产品介绍

奇安信光单向安全隔离数据自动导入系统(简称“单向光闸”)是一款用于由低密级网络向高密级网络单向导入数据的隔离装置,可广泛应用于电子政务、军工、电力等涉及敏感涉密信息的用户网络,从而取代传统人工拷盘方式,实现基于网络的自动化单向数据导入。该系统通过单向二极管技术实现物理层面的单向无反馈通道,通过私有通信协议实现对数据的封装和传输,并采用FEC前向纠错编码技术和动态流量控制技术,确保数据单向传输的完整性、可靠性和机密性。

核心功能

1.安全隔离、基于硬件的单向无反馈通道
采用“2+1”模块结构设计,即发送端、接收端和光单向物理隔离通道。

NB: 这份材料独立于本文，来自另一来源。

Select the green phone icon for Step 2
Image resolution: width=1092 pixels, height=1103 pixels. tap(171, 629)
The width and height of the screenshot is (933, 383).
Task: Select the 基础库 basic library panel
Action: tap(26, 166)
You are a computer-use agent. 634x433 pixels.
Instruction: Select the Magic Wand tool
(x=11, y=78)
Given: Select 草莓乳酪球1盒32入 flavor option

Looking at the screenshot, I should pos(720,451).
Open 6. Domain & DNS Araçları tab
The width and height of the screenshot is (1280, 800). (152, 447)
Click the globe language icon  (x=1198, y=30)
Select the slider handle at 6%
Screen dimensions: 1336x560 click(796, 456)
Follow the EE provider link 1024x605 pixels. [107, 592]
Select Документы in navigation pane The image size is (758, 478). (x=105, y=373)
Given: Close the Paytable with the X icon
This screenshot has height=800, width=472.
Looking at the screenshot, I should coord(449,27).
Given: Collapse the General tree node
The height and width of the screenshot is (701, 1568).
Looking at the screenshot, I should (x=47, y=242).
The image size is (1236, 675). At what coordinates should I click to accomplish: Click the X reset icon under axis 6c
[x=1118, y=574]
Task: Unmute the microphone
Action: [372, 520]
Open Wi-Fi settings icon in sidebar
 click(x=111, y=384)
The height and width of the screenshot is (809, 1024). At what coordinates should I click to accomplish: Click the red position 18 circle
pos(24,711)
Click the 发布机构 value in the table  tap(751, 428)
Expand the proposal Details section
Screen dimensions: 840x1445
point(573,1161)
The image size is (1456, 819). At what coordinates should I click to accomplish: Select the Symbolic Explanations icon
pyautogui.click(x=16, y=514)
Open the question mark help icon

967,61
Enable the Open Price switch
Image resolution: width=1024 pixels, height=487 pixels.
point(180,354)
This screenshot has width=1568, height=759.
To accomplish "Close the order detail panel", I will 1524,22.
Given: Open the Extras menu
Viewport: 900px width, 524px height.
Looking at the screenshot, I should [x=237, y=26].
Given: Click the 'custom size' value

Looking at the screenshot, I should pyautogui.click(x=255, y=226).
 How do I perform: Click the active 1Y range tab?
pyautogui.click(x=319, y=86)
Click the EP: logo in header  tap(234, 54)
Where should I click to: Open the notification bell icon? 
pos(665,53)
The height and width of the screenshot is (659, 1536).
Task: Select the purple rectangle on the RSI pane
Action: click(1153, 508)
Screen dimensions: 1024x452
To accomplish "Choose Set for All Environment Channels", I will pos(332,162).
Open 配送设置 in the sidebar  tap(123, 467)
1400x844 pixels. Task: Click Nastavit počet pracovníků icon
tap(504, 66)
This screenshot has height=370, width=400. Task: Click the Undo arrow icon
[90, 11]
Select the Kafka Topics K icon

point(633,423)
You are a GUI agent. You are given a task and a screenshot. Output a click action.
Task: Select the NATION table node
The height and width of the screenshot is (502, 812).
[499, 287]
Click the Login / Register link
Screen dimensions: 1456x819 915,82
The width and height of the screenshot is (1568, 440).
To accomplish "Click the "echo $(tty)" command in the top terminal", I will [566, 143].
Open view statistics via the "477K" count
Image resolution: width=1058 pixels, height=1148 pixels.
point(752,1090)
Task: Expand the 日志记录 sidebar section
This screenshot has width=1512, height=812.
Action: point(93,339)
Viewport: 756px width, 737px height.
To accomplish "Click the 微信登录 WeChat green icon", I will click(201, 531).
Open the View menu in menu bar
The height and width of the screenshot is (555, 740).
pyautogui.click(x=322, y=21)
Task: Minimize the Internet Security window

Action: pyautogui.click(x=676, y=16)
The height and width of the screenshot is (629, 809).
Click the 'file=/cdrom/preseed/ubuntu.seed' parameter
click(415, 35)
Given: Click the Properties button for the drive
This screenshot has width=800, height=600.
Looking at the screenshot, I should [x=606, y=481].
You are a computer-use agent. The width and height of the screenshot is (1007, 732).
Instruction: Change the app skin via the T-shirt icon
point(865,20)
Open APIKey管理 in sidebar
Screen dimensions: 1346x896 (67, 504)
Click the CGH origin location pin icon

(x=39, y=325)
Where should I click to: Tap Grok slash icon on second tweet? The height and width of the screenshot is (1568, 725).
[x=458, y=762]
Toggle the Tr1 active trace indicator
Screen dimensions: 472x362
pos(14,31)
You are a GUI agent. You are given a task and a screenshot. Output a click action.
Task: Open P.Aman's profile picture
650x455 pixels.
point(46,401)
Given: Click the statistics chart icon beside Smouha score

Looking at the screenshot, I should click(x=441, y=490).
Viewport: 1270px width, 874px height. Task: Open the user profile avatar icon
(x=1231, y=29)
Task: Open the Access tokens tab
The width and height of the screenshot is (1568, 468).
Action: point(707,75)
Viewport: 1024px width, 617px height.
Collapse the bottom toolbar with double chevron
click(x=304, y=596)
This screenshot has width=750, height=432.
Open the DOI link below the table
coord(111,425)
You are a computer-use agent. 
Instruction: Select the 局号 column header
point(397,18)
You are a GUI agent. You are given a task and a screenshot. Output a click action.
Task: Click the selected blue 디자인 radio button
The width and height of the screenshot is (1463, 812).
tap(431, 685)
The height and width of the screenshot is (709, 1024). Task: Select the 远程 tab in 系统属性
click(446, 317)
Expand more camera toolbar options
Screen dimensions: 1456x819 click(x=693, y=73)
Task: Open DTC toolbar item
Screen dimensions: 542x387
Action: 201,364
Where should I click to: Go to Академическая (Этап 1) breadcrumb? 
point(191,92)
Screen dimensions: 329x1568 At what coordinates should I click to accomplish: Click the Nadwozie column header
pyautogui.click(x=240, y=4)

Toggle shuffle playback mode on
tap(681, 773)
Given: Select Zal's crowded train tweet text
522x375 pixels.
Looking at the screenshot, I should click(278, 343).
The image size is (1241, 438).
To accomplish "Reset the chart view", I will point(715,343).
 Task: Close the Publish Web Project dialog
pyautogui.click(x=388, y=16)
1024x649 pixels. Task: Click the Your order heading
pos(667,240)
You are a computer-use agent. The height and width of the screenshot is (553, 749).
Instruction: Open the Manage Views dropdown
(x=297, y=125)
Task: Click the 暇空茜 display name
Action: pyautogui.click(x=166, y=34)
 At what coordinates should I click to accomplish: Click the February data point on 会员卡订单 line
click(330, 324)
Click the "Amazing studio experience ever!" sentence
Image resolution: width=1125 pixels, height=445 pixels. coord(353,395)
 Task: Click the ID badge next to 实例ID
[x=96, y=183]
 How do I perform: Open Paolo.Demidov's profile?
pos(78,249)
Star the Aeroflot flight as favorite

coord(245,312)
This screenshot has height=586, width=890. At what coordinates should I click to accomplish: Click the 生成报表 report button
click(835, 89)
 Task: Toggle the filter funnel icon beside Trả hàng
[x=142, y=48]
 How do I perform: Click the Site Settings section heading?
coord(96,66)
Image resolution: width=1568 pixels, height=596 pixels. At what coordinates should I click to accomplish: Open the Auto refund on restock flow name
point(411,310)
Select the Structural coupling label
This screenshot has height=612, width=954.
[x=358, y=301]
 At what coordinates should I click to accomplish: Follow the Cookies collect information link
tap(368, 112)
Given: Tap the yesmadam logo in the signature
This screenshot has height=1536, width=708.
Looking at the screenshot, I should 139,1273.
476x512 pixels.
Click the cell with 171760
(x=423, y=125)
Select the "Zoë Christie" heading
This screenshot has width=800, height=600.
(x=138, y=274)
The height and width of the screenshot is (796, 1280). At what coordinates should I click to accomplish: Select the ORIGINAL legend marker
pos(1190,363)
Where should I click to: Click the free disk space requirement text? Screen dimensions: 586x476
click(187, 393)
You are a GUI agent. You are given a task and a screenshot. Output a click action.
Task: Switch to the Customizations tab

发送端、接收端具有独立运算单元和存储单元,分别连接内、外网,对访问请求进行预处理,之间不存在任何网络连接。
2.文件导入
根据用户需求主动抓取指定文件服务器指定目录下的文件,然后单向推送到另一侧的文件服务器目录,实现不同安全等级网络间文件的单向导入,同时可针对文件类型、关键字进行安全过滤。
3.数据库导入
通过灵活的同步机制,无需在用户服务器上安装任何第三方软件,由单向光闸主动连接数据库进行数据抓取,并单向推送到目标数据库中,实现不同安全等级网络间的数据库系统的单向导入。
4.邮件导入
单向光闸启用邮件服务,将接受到的邮件单向推送到高敏感环境的目标邮件服务器,实现邮件数据单向导入,同时支持地址URL、邮件标题、正文、内容等多种不同维度的安全检测与防护。
5.分发访问
采用两套单向光闸一进一出部署,形成两条物理层面相互独立的单向传输通道,分别支撑信息导入和导出工作,满足在安全隔离场景下实现双向业务交互和数据交换的需求。
6.攻击防御
系统集成双引擎病毒模块,可对单向导入数据进行有效的病毒防护。同时,产品具备针对UDP Flood攻击、DoS攻击等多种攻击类型的安全防护能力。

产品特点

1.免客户端实现数据库同步
内嵌数据库同步技术,无需安装任何客户端软件或额外开放任何端口即可实现数据库同步,避免与业务系统产生兼容性冲突和资源抢占,并使传输过程安全性更高。
2基于前向纠错技术,确保传输可靠
为保证在单向无反馈情况下数据传输的可靠性,产品充分利用前向纠错技术的特性,使用交换卡的空余带宽,在待发送的数据上附加一定的冗余纠错码后一并发送,接收方则根据纠错码对数据进行差错检测,如果发现差错,由接收方进行纠正,保障数据接收的完成整度,同时,通过FC组件,灵活调整发送端与接收端速率,确保在最大传输速率基础上“发送端速率≤接收端速率”,避免因“接收端速率<发送端速率”形成的阻塞问题,在高效传输的同时保障单向传输的可靠性。
3.协议兼容性广,满足多场景需求
通过对多种标准和非标准协议的兼容适配,例如支持UDP协议的单向传输、基于JMS消息应用的单向数据传输、基于ZMQ和KAFKA的消息传递等,满足多场景应用。
4.双系统冗余设计,业务运行更可靠
采用自主研发的多核并行操作系统SecOS,通过管理、数据平面分离确保系统高稳定性运行。同时,单台设备采用双系统冗余设计,可更大限度提升系统可靠性。

适用场景

1.文件和数据库单向导入
在两个不同密级安全域之间有文件或数据库等信息从低密级安全域向高密级安全域单向传输需求的场景下,单向光闸部署于两个安全域之间,实现从低安全域向高安全域的数据单向导入。
2.隔离网络间的单向数据采集
部署于低密级安全域的大数据分析平台(如态势感知平台、工业互联网运行监测平台等)需采集高密级安全域中特定数据的场景下,单向光闸利用其集成的ZMQ、KAFKA等消息传输接口,分别对接数据源与大数据分析平台,将高密集安全域的数据实时推送至低密级安全域中的分析平台进行深入分析,确保数据在单向传输过程中做到仅采集、不落地。

部署方式

光单向安全隔离数据自动导入系统主要实现低密级安全域向高密级安全域网络的数据单向导入。设备部署在两个不同密级的安全域之间,低密级安全域连接设备外网接口,高密级安全域连接设备内网接口。